Innovation and R&D are two terms that are sometimes interchangeably used, but carry uniquely different meaning. Innovation is driving new value and value streams, whereas R&D is focusing on what you might already have. It is so important to recognize that these two terms are similar in meaning, but extremely different in action. They are complimentary, not similar.
Steve Jobs and Apple totally innovated the cellular phone industry when they introduced the smartest of smart phones—the iPhone. Fast forward to over ten years later, where they now spend millions and millions of dollars each year to research and develop this innovative product and improve its functionality and use. It started with innovation, and turned into rigorous research and development to improve on their innovative idea.
Ya dig?
R&D is driving change in products like the iPhone, but that change could just be incremental change from year to year, version to version. Maybe a new series of apps, a different home screen layout, screen size, or adding in fingerprint or face recognition. These improve on an already innovative idea. They push the envelope, and continue the innovative process. But in and of themselves, they aren’t necessarily innovation. They are evolution. Change. Improvement. Growth.
Innovation usually occurs on a much larger and more sweeping scale. It often isn’t incremental…it is huge. Now, I am not saying that innovation is more important than R&D. They both play a tremendous role in the success of any product or company. You absolutely need both R&D AND innovation to survive and succeed. Android would have put the iPhone out of business had Apple simply stopped transforming and developing.

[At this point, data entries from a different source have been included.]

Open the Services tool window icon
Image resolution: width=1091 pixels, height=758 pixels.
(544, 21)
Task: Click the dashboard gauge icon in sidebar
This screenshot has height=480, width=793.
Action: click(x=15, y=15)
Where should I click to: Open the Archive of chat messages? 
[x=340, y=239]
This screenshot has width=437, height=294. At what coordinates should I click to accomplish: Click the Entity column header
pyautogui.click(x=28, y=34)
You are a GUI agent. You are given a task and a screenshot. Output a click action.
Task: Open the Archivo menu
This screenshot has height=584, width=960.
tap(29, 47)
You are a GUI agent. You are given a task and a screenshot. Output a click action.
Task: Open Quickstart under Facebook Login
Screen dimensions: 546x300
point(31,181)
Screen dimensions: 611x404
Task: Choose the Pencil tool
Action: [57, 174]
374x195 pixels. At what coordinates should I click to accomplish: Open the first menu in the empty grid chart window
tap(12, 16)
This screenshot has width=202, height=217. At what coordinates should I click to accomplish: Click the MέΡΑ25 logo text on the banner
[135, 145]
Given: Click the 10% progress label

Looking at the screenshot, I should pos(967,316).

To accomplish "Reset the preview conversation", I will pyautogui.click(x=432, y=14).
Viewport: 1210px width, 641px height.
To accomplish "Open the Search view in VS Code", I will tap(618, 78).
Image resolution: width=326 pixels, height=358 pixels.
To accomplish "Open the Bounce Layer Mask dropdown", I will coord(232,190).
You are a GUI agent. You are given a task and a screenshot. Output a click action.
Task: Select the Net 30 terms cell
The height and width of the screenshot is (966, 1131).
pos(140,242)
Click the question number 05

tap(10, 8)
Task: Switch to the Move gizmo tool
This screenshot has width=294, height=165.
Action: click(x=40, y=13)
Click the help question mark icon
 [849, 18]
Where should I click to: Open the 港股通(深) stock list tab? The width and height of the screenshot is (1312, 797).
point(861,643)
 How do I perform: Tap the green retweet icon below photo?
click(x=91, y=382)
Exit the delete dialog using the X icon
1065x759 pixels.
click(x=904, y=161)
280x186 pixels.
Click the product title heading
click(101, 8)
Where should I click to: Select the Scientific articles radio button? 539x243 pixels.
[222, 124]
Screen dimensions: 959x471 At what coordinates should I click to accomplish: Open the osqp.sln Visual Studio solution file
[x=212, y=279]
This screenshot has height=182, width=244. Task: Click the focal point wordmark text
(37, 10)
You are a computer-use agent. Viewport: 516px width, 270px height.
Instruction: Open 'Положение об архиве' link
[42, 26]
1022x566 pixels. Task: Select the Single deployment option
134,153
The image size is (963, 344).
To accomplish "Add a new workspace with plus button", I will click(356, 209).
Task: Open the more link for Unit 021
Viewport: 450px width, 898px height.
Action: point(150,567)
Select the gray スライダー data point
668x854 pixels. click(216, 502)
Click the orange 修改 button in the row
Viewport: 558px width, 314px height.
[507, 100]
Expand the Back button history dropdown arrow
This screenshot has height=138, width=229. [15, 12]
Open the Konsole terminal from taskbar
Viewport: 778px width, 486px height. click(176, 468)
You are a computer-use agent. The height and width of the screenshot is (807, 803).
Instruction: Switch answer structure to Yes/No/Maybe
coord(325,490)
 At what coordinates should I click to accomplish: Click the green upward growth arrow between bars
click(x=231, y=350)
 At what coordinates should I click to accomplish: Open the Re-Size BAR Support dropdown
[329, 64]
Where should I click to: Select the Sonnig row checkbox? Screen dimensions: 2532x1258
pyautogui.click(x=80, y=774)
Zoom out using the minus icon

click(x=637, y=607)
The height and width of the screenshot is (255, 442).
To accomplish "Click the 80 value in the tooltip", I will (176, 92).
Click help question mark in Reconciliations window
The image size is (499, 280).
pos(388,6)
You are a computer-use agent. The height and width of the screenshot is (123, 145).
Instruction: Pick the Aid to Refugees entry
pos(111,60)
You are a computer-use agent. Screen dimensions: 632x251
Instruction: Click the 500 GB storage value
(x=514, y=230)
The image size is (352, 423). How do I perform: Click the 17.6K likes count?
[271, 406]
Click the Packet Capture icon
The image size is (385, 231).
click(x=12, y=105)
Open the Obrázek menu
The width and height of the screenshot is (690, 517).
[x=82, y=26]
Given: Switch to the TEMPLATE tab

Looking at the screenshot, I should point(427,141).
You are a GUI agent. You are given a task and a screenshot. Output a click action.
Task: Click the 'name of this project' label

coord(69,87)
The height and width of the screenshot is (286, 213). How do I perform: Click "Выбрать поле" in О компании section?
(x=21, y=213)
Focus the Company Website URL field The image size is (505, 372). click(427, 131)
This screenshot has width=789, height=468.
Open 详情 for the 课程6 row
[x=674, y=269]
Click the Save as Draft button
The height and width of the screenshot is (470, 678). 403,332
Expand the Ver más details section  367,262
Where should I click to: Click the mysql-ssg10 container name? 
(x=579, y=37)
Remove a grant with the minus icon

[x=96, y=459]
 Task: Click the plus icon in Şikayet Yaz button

But don’t confuse one for the other. Because they are entirely different concepts, and should play their own unique roles in your business and the products or services you offer. Innovation is the big splash, but R&D are the continued waves in the ocean. You need them both to make a difference, and remain relevant. One without the other is a recipe for disaster.
The best leaders and true innovators understand what it means to innovate. They also recognize that R&D drives innovation, but is not innovation in and of itself. Recognizing there is a difference helps you to not only separate one concept from the other, but prevents both you and your company from finding yourself stagnant because you are just researching and developing when you think you are innovating.